[tz] [english 100%] Re: Joda-Time, Time4J, and Java SE 8
mhochschild at gmx.de
Fri Jul 8 15:09:36 UTC 2016
I think we should not loose the main point out of focus which is to
mention time libraries which make any usage of tz-repository of IANA.
So we have at least: old Java pre 8, Java-8, Joda-Time and my lib Time4J
(my proposal was to list it in tzlink as separate entry within the
section "Other tz compilers" because it does have an*independent tz
compiler* - like the standard apis and the much more known library
Joda-Time which exists since 2002). And this relation to IANA-zone data
is the main purpose of tzlink. What we should not do is going into too
many details what the libs are where are difference where are common
interfaces history etc. Interested people can simply follow the links
given and form their own opinion, gathering more infos etc. I also
suggest to leave out entries or details or opinions which have nothing
to do with the purpose of tzlink-file. Just limiting the entries to the
facts related to tz-data is fine enough.
Am 08.07.2016 um 13:34 schrieb Stephen Colebourne:
> For many years, Joda-Time has been the de facto default library for
> date and time in Java. In the last few years two things have happened.

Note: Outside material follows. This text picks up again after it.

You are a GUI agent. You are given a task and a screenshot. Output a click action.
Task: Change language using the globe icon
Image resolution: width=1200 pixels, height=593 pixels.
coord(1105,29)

> 1) Time4J came out (no idea how widely used it is)
> 2) Java 8 was enhanced with a new date/time API "inspired by"
> Joda-Time (because I wrote both)
> The Java 8 code is also supplemented by ThreeTen-Extra (which includes
> leap second support).
> The Java 8 code has been backported to Java 6 and 7 (but this is only
> for specialised use cases).
> Joda-Time will over time be less and less used as people migrate to
> Java 8, supported by ThreeTen-Extra if needed.

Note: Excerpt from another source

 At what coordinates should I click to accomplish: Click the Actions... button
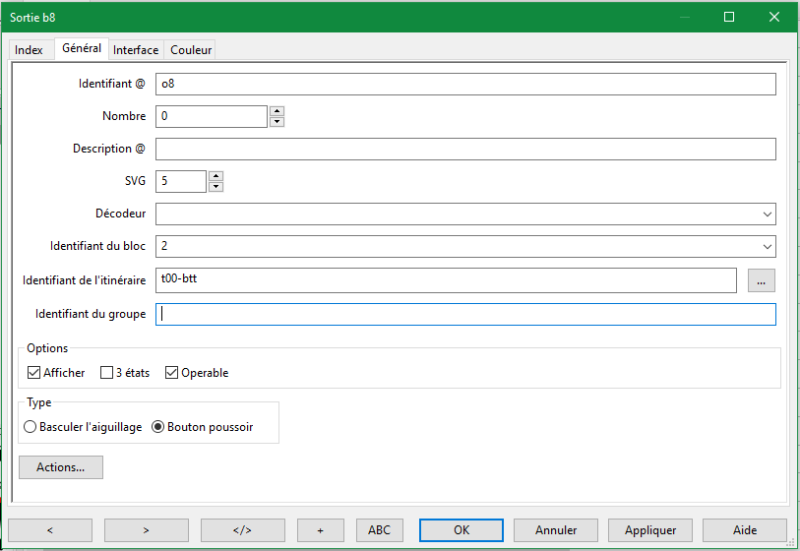61,467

> I would recommend keeping the Time4J line in tzlink separate from the
> Joda-Time/Java 8 line, as while Joda-Time and Java 8 have a lot in
> common, Time4J doesn't have any history in common at all. It also
> allows you to simplify the license part, which is complex as written.

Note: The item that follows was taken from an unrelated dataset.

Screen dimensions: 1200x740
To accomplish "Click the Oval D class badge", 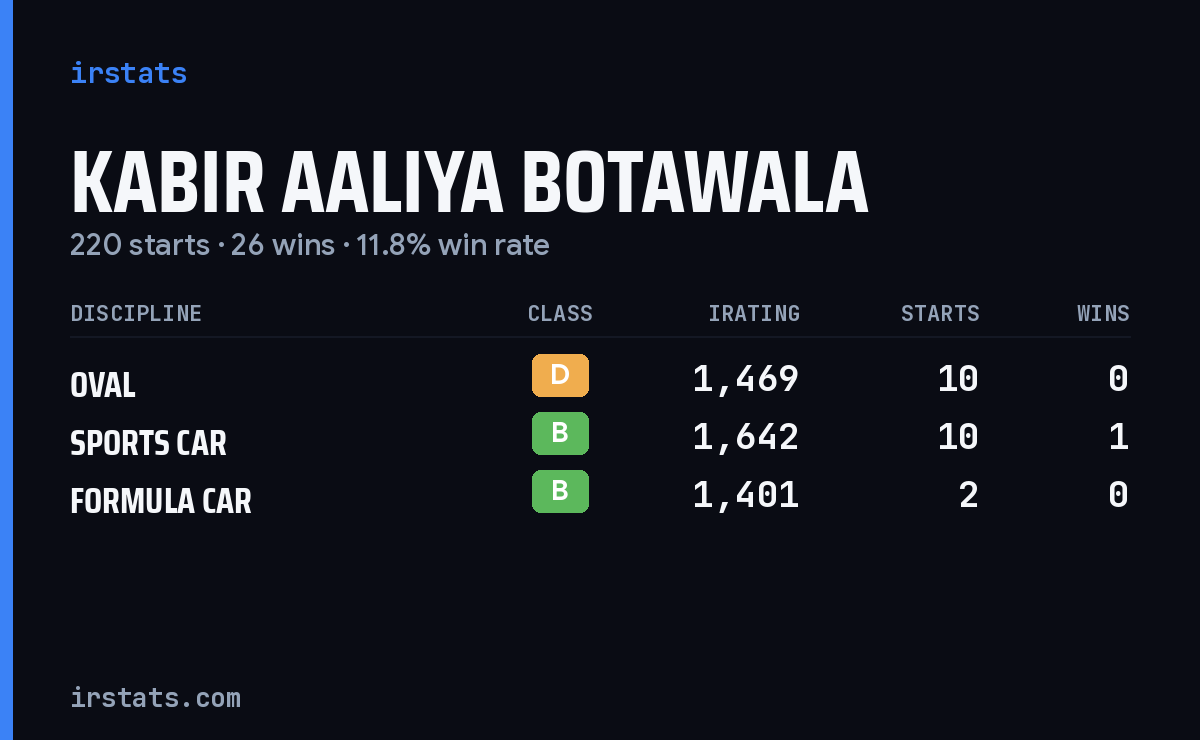I will click(x=560, y=375).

> <li><a href="https://github.com/MenoData/Time4J/">Time4J –
> Advanced date, time and interval library for Java</a> contains a class
> <code>net.time4j.tool.TimezoneRepositoryCompiler</code> that compiles
> <code><abbr>tz</abbr></code> source into a binary format. Time4J is
> available under the <a
> href="http://www.gnu.org/copyleft/lesser.html"><abbr>GNU</abbr> Lesser
> General Public License (<abbr title="Lesser General Public
> <li><a href="http://www.joda.org/joda-time/">Joda-Time – Java
> date and time <abbr>API</abbr></a> contains a class
> <code><abbr>tz</abbr></code> source into a binary format. Joda-Time is
> available under the <a
> href="http://www.apache.org/licenses/LICENSE-2.0">Apache License
> v2</a>. From Java 8 onwards, users are recommended to migrate to the
> new built-in <a
> SE 8 <code>java.time</code> API</a> API that was inspired by
> Joda-Time, supplemented by <a
> href="http://www.threeten.org/threeten-extra/">ThreeTen-Extra</a> if
> On 8 July 2016 at 11:45, Paul Eggert <eggert at cs.ucla.edu> wrote:
>> On 07/08/2016 06:23 AM, Meno Hochschild wrote:
>>> it is not quite correct to say that Joda-Times "functionality is a
>>> standard part of Java 8". It has rather inspired the development of
>>> java.time-package in Java-8.
>> Thanks for the correction. Sorry, I don't know Joda-Time vs Java SE 8 vs
>> Time4J well.
>> I'm trying to future-proof tz-link.htm. As I understand it from the
>> Joda-Time web page, Joda-Time-using apps are expected to migrate to the Java
>> SE 8 API, so future readers of tz-link.htm will mostly be using the Java
>> API, with more-specialized uses (leap seconds? sorry, don't know the
>> details) possibly using Time4J, and Joda-Time being a historical footnote.
>> I installed the attached further patch into the experimental tz version on
>> GitHub; I hope it addresses this point well enough. I'll CC: Stephen
>> Colebourne to give him a heads-up, as I do want tz-link.htm to be accurate.